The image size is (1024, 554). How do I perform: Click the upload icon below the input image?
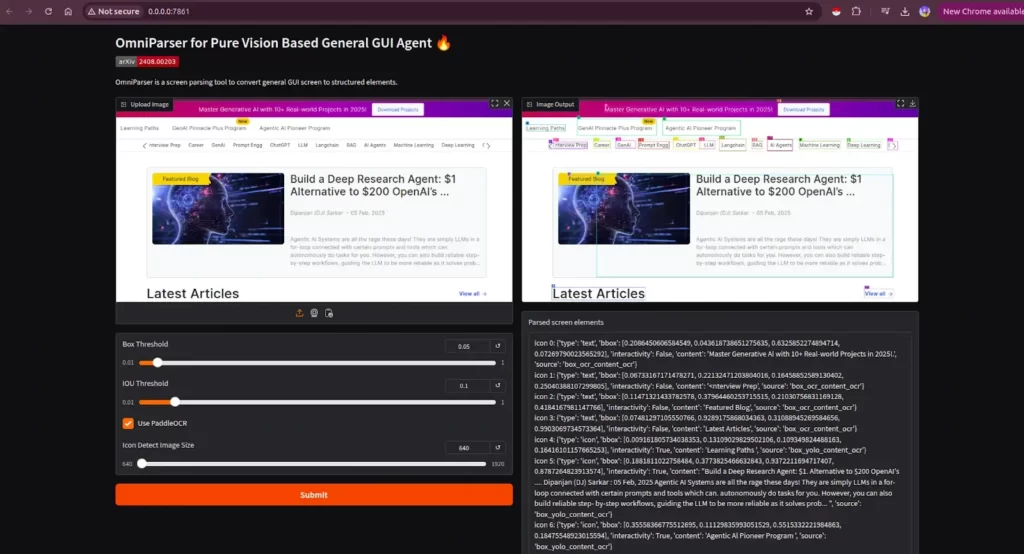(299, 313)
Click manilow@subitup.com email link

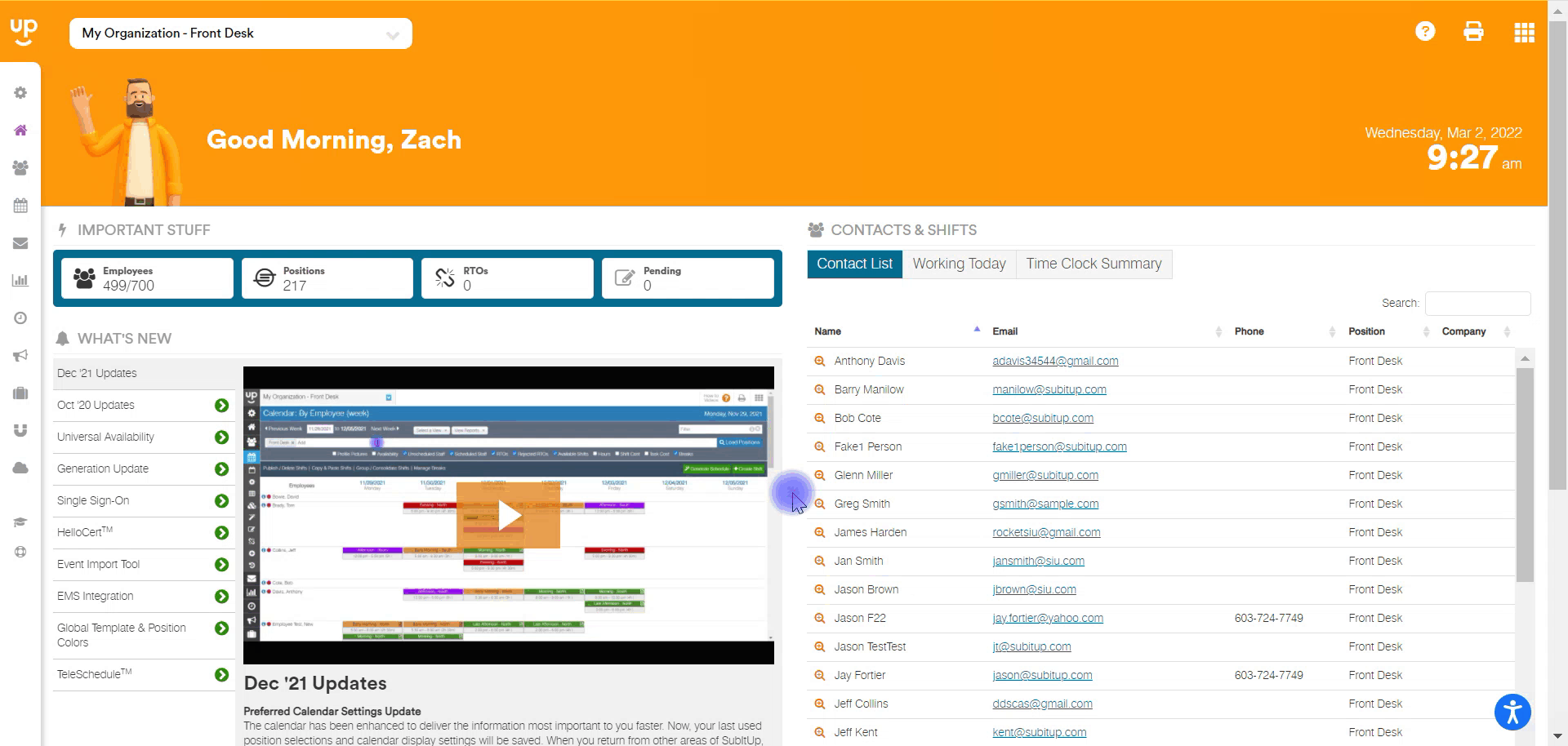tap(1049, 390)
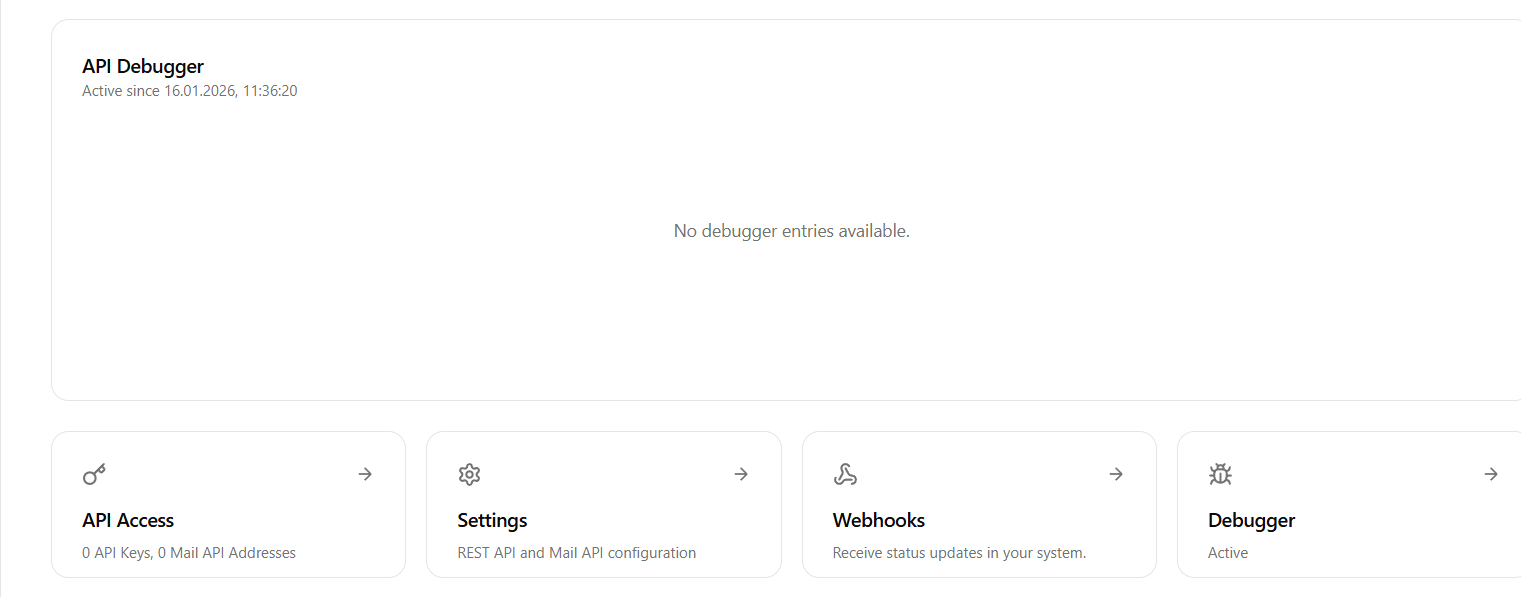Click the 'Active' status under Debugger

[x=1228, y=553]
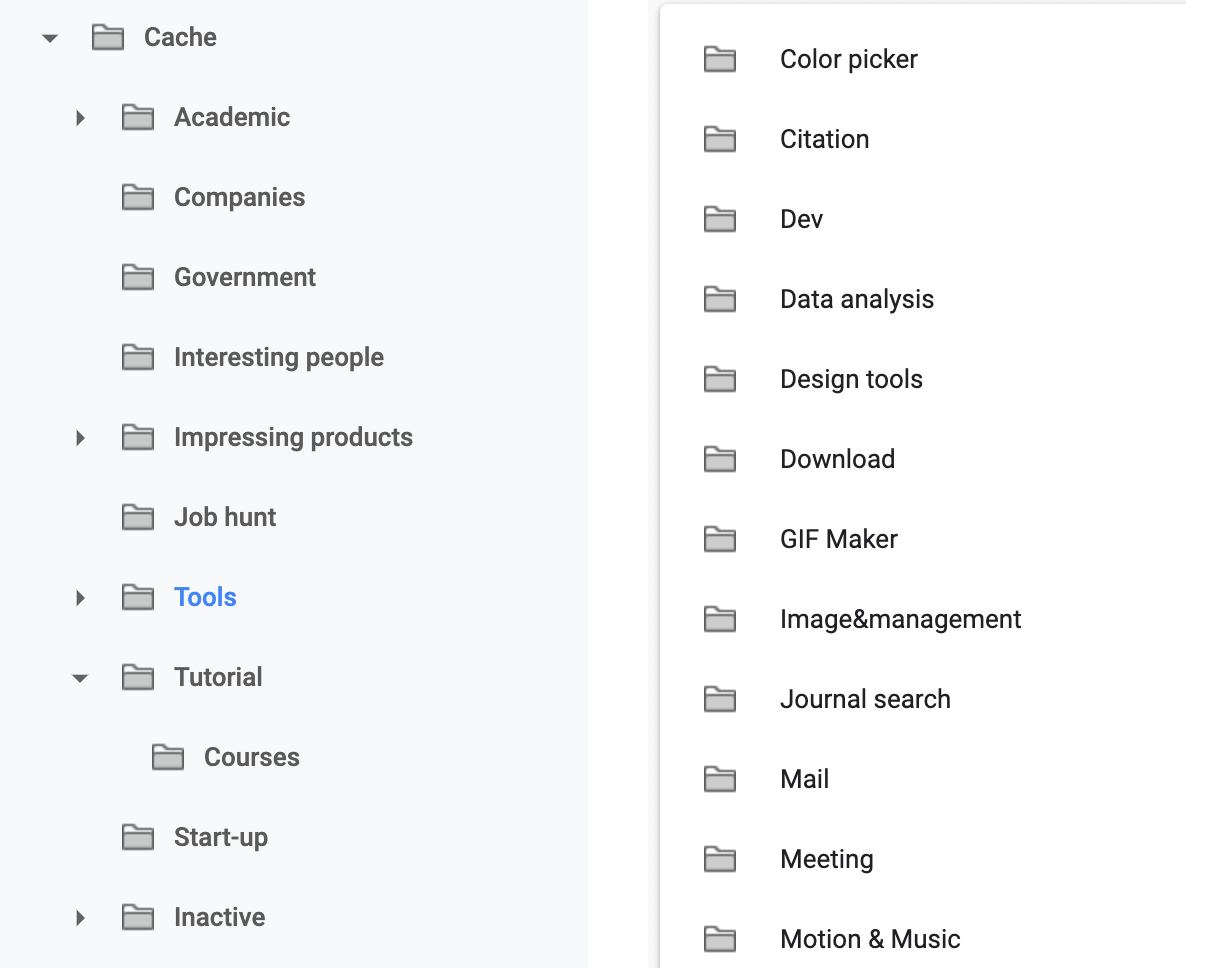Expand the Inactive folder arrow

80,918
⁂
* Required work
The answer should be the records above, unchanged, with the pictures omitted.

* Written response
The image size is (1024, 554). How do I perform: Click the upload icon below the input image?
(299, 313)
Click manilow@subitup.com email link

tap(1049, 390)
Click the 'Active' status under Debugger

[x=1228, y=553]
Expand the Inactive folder arrow

80,918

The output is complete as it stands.